- Supplied entries:
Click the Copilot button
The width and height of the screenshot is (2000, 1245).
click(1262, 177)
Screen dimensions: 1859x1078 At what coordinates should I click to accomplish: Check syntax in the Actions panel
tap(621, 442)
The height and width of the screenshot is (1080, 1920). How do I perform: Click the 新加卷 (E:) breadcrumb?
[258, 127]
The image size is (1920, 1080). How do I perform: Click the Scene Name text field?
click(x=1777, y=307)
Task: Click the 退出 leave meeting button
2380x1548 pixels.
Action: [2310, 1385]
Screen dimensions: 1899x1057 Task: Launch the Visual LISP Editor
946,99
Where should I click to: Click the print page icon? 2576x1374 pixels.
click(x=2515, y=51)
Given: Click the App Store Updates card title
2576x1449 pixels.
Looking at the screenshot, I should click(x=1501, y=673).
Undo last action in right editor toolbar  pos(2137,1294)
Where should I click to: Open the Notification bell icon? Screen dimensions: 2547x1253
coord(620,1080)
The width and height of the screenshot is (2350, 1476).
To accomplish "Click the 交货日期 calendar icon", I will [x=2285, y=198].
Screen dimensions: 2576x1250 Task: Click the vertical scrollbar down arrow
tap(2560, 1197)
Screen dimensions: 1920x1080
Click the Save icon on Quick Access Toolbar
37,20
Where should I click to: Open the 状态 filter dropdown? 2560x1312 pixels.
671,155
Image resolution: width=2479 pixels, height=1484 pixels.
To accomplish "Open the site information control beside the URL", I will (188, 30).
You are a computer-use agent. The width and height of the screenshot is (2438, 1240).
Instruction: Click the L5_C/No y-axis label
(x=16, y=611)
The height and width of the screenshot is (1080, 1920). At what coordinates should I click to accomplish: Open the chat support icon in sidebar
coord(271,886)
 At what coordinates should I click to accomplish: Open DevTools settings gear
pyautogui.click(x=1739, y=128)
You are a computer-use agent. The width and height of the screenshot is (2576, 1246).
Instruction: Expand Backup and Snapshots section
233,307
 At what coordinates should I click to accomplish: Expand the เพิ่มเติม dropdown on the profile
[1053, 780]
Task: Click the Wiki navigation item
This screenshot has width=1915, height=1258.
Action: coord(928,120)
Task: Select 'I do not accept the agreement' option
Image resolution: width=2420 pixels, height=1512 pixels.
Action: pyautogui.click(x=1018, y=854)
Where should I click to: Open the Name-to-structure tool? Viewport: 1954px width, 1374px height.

- What you have to do: Only the lines of the data holding the string "will" are wanted; copy each of them.

- Exercise answer:
To accomplish "Click the 交货日期 calendar icon", I will [x=2285, y=198].
To accomplish "Open the site information control beside the URL", I will (188, 30).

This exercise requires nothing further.